## Exercise requirements
Retype, exactly as they appear below, the lines between the line holding "JEWELRY (97, 2144)" and the line holding "Városi anyanyelvi verseny (398, 408)", both ends included.
★ ★ ★ ★ ★
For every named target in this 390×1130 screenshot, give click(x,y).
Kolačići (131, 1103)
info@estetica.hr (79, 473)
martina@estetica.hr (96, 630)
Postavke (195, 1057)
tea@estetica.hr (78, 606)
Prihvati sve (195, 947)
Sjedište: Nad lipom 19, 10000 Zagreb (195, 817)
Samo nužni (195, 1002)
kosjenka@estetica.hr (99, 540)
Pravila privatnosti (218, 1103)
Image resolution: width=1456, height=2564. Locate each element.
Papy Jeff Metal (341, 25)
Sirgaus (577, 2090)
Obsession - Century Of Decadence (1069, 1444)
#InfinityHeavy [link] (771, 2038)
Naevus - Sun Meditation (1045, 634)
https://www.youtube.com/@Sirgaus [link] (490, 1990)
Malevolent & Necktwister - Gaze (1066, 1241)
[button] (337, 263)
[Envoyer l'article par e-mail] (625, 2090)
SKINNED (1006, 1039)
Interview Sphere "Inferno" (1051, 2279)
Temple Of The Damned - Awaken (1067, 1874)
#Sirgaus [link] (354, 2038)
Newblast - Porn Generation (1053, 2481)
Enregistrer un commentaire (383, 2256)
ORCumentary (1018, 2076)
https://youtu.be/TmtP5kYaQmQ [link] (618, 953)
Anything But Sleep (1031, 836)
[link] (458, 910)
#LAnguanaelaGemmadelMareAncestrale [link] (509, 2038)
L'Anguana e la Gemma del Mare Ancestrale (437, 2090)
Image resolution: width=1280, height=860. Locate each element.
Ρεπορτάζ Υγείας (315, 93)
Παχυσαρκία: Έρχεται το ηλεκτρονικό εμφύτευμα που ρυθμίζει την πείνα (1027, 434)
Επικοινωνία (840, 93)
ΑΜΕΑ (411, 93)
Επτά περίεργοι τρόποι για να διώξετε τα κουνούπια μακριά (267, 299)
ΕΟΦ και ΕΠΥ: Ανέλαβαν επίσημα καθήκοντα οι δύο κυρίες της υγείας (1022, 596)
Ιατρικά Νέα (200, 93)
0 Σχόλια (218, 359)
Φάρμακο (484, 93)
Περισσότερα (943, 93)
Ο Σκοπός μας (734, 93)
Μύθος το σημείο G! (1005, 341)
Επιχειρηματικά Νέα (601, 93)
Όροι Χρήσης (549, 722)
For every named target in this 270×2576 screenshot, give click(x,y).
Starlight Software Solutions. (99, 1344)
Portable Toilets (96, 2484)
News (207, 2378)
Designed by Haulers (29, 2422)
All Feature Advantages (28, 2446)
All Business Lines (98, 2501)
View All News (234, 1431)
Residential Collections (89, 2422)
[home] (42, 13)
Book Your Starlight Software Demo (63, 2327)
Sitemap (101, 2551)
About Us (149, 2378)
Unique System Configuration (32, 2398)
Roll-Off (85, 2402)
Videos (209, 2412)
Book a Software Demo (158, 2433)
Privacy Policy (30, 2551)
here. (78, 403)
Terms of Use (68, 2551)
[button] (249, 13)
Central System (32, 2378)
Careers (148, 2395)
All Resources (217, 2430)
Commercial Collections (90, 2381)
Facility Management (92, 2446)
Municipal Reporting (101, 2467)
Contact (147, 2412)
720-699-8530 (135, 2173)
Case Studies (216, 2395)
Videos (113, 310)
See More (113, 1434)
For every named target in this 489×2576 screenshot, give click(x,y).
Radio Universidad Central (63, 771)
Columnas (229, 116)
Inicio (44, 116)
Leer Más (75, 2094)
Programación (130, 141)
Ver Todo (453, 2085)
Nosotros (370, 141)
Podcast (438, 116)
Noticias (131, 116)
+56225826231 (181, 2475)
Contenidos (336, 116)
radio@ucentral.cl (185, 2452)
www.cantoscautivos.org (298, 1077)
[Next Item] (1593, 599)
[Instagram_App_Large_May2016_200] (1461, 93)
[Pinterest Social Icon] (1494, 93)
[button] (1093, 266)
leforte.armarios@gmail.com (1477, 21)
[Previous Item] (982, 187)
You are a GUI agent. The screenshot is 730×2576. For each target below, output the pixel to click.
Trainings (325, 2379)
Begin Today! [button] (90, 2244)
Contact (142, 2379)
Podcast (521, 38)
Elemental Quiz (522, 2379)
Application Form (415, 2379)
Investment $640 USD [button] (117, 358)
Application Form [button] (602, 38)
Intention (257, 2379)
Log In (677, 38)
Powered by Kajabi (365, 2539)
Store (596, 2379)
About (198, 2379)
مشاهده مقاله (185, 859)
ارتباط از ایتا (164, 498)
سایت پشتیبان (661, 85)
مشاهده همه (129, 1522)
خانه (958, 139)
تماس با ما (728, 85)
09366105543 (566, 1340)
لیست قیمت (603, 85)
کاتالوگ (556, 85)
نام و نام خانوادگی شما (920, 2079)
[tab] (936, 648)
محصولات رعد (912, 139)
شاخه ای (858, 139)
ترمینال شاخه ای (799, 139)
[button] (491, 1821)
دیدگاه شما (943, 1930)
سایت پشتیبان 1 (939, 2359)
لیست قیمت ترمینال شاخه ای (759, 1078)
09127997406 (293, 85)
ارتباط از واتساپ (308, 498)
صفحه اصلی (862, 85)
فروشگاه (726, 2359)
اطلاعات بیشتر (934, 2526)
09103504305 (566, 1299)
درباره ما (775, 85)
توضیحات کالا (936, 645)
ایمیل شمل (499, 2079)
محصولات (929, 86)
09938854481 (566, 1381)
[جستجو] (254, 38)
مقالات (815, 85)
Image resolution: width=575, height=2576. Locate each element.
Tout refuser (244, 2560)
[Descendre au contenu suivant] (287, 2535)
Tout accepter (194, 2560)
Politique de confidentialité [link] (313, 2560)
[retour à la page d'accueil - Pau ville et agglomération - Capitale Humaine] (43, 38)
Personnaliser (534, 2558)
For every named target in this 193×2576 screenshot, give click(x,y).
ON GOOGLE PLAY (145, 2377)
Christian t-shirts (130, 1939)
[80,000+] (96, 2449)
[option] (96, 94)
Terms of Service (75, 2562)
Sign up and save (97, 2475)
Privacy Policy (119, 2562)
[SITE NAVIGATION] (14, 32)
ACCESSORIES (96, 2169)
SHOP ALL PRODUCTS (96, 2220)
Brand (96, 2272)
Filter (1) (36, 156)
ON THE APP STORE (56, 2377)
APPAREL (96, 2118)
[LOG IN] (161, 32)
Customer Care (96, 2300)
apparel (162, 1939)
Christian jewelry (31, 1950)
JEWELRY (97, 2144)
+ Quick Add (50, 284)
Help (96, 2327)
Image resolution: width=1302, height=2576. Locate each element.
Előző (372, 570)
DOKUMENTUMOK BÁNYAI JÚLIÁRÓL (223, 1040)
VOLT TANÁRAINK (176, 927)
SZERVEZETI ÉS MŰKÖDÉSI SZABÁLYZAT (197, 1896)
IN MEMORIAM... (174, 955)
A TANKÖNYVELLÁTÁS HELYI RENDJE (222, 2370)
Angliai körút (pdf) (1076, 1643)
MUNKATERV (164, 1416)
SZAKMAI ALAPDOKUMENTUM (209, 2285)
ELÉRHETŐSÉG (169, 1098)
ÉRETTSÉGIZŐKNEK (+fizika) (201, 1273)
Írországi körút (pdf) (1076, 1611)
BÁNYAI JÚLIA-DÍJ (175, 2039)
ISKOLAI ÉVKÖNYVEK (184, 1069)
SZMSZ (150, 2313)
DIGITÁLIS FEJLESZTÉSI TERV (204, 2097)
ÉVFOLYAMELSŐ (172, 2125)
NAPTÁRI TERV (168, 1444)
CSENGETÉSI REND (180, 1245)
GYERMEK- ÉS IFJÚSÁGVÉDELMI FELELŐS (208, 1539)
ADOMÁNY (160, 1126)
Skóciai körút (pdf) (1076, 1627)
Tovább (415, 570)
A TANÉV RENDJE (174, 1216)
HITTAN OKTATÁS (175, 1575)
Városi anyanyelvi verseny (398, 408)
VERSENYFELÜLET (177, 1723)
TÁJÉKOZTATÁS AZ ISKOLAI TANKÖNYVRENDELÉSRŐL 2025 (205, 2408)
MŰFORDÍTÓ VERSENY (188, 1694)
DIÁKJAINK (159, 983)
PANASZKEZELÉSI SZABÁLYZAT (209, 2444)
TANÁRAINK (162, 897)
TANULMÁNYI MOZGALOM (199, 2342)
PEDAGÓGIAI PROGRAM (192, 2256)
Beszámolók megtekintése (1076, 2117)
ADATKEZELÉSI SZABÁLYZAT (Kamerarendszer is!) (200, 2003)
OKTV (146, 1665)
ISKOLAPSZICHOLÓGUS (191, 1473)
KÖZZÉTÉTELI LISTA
★ ★ ★ ★ ★
## Response area
JEWELRY (97, 2144)
+ Quick Add (50, 284)
Help (96, 2327)
Image resolution: width=1302, height=2576. Locate each element.
Előző (372, 570)
DOKUMENTUMOK BÁNYAI JÚLIÁRÓL (223, 1040)
VOLT TANÁRAINK (176, 927)
SZERVEZETI ÉS MŰKÖDÉSI SZABÁLYZAT (197, 1896)
IN MEMORIAM... (174, 955)
A TANKÖNYVELLÁTÁS HELYI RENDJE (222, 2370)
Angliai körút (pdf) (1076, 1643)
MUNKATERV (164, 1416)
SZAKMAI ALAPDOKUMENTUM (209, 2285)
ELÉRHETŐSÉG (169, 1098)
ÉRETTSÉGIZŐKNEK (+fizika) (201, 1273)
Írországi körút (pdf) (1076, 1611)
BÁNYAI JÚLIA-DÍJ (175, 2039)
ISKOLAI ÉVKÖNYVEK (184, 1069)
SZMSZ (150, 2313)
DIGITÁLIS FEJLESZTÉSI TERV (204, 2097)
ÉVFOLYAMELSŐ (172, 2125)
NAPTÁRI TERV (168, 1444)
CSENGETÉSI REND (180, 1245)
GYERMEK- ÉS IFJÚSÁGVÉDELMI FELELŐS (208, 1539)
ADOMÁNY (160, 1126)
Skóciai körút (pdf) (1076, 1627)
Tovább (415, 570)
A TANÉV RENDJE (174, 1216)
HITTAN OKTATÁS (175, 1575)
Városi anyanyelvi verseny (398, 408)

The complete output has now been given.